How to complete this task> Return, word for word, the line containing "Screen dimensions: 770x444" and every line after it through the last line of the records below.

Exercise materials>
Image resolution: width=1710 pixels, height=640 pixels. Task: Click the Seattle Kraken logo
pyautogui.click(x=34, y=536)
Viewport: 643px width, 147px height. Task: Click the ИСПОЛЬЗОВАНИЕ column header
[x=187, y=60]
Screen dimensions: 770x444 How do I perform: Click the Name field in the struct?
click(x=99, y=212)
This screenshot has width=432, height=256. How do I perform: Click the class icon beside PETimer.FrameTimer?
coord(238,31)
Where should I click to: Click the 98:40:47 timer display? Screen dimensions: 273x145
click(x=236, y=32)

Solution for this task>
Screen dimensions: 770x444 How do I perform: Click the Name field in the struct?
click(x=99, y=212)
This screenshot has width=432, height=256. How do I perform: Click the class icon beside PETimer.FrameTimer?
coord(238,31)
Where should I click to: Click the 98:40:47 timer display? Screen dimensions: 273x145
click(x=236, y=32)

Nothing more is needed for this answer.